Photo: construction-student.co.uk

A Croydon-based construction company has been fined £28,500 and ordered to pay costs of £9,359 to a teenager who suffered multiple fractures and internal injuries when he fell through a skylight within weeks of starting a job with them.

Lewis Edwards, aged 17, from Sidcup in south London, had been sent up onto a warehouse roof in Hayes, Middlesex, by his employers STP Solutions in May 2009 and told to clear out the guttering. He was left alone and unsupervised to carry out the job. While crossing the roof, he stepped through a skylight and fell seven metres to the floor below, suffering multiple fractures to his pelvis, a number of vertebrae, his collar bone, upper left arm, elbow and left wrist. His spleen was ruptured and had to be removed in emergency surgery.

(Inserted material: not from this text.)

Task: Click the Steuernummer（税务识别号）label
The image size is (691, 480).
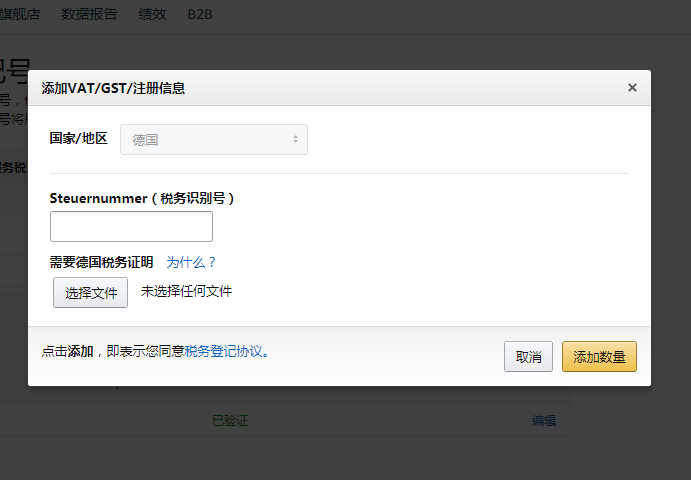Action: pos(142,198)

City of London Magistrates Court also heard that Mr Edwards had been a keen and gifted footballer who had played for West Ham Juniors but his sporting future had been curtailed by his injuries.

Mr Edwards’ mother Sara blamed STP Solutions for the accident, saying that: “16 months after Lewis’s horrific accident, he still bears the physical and mental scars that have had a tragic effect on his life, and the pressures of this have torn our family apart.”

The company, which prides itself on its ‘high quality workspace solutions’, pleaded guilty to breaching Section 2 (1) of the Health and Safety Act (1974), Regulation 3 (1) (a) of the Management of Health and Safety at Work Regulations 1999 and Regulaton 4 (1) of the Work at Height Regulations.

The Clare Hawkes of the Health and Safety Executive, which brought the case against STP Solutions, told the court:

“The horrendous injuries suffered by this young man could have been avoided if the safety risks had been managed and a safe method of work put in place…It’s the employer’s responsibility to put in place measures to ensure their employees’ safety at work.”

Falls from heights are the biggest single cause of workplace deaths in Britain, with 15 deaths and nearly 11,500 serious injuries last year.